In this clinical trial, no side effects or serious adverse reactions were observed in blood tests, electrocardiograms, or vital signs, or reported in interviews. These results confirm that daily intake of NAO for 16 weeks is safe for humans.

Our study is the first human study about the anti-obesity effect of NAOs. However, a few limitations of this study should be considered. First, although the number of subjects was calculated by referring to previous similar studies, the sample size was small, limiting our findings’ generalizability. Large-scale studies are needed in the future. Second, regarding the gender of subjects, all subjects in this study were women. It is generally known that the body fat percentage and incidence of obesity are higher in women than in men [47, 48]. For this reason, female subjects were mainly recruited and participated.
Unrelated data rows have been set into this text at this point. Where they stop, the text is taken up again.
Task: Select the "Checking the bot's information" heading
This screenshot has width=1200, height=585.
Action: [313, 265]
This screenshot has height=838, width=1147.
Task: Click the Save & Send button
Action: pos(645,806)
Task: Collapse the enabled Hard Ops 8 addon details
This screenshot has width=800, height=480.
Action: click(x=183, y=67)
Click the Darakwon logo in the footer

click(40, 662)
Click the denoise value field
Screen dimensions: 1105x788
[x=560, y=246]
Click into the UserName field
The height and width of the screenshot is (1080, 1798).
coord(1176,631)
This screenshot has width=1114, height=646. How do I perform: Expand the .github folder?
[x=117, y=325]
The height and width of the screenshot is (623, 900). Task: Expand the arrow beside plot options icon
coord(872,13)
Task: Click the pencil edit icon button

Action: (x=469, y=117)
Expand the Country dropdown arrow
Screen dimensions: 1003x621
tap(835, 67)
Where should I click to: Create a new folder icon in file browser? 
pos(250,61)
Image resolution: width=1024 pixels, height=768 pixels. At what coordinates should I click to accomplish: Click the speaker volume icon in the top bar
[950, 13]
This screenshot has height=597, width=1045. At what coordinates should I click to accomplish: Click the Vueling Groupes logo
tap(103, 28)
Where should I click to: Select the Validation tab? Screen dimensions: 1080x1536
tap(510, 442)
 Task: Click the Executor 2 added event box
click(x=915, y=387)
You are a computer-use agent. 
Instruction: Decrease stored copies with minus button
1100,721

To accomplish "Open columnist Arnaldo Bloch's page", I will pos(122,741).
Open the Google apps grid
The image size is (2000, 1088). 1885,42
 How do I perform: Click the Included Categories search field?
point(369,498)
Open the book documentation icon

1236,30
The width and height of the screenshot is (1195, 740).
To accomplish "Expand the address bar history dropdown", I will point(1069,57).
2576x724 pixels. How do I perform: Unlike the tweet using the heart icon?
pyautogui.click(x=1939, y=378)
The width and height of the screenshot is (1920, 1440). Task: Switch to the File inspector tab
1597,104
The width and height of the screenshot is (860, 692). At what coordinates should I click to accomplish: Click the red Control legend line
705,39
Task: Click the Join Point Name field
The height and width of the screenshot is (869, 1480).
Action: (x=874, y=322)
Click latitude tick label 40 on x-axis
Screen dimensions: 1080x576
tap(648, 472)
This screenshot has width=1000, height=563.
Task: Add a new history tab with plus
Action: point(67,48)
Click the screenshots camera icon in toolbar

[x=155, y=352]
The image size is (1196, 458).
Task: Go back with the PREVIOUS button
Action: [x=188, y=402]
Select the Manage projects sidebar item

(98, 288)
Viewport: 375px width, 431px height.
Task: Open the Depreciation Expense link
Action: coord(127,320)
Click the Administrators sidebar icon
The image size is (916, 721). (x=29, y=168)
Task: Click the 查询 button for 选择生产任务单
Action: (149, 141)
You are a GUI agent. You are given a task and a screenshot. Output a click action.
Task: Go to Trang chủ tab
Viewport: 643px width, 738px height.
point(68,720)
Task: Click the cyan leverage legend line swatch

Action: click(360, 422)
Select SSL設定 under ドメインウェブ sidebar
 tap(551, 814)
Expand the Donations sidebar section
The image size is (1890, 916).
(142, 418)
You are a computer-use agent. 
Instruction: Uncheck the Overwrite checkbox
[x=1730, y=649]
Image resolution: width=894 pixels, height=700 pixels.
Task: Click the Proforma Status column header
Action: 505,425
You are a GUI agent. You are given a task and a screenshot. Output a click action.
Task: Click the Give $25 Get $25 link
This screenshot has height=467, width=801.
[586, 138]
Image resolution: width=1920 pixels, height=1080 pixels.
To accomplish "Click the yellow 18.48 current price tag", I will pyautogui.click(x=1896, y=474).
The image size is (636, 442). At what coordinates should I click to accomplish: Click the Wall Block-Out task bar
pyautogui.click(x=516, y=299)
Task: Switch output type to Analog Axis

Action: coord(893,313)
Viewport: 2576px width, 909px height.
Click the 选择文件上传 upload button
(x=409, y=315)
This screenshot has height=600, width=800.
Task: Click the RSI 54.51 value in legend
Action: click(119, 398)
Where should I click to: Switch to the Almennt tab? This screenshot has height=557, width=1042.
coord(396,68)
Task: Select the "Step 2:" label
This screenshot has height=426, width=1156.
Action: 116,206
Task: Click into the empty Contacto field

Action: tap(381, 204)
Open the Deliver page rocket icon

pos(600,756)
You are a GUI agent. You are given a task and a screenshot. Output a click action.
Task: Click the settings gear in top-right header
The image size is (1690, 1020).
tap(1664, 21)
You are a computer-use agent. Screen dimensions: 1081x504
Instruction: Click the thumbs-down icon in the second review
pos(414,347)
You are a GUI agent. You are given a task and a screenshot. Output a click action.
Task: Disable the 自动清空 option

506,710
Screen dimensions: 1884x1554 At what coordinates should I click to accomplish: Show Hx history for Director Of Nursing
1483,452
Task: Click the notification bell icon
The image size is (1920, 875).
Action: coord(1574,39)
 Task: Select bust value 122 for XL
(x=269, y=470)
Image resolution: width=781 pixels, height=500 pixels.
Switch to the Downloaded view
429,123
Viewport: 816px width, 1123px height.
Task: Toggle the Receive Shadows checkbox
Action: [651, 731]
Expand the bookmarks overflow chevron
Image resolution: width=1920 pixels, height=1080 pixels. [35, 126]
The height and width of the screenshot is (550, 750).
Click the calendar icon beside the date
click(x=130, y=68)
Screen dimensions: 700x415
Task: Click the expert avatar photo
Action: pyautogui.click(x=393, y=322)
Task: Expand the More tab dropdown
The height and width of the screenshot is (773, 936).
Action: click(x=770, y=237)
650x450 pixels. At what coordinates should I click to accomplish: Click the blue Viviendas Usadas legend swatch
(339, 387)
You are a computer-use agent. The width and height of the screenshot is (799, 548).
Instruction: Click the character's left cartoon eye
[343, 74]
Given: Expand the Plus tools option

However, to generalize the effects of NAOs, it is necessary to consider gender. Thus, men should be included in such studies in the future. Third, questionnaires on bowel habits were not measured, and no stool samples were collected for gut microbiome. It is known that the gut microbiome plays a crucial role in the development of obesity [49, 50]. In a previous study, NAOs showed anti-obesity effects through gut microbiome modulation in obese rats [15]. Additionally, clinical studies conducted with extracts of G. elegans, a raw material for NAOs, showed improvement in stool symptom score on the PAC-SYM and abdominal discomfort scores [11]. Therefore, future research requires expanded clinical studies to evaluate the effects of NAOs on obesity and gut health. Finally, seaweed intake was not restricted during the study period. Korea, Japan, and parts of China have the highest seaweed consumption [51]. Therefore, even if the daily intake of nutrients was the same, the results of the study could be influenced by the amount of seaweed intake. Therefore, a tight dietary restriction of seaweed is required in the daily diet.

However, our study has a good design and advantages. It can provide substantial evidence for the anti-obesity effect of NAOs.

Conclusion

As a result of a 16-week, randomized, double-blind, placebo-controlled clinical trial on the anti-obesity effect of NAOs in overweight and obese subjects, VFA and VSR were significantly decreased, and weight and BMI were significantly suppressed from increase compared to the placebo group. Therefore, NAOs have a beneficial effect on obesity prevention, suggesting that they could be developed as an anti-obesity supplement without side effects.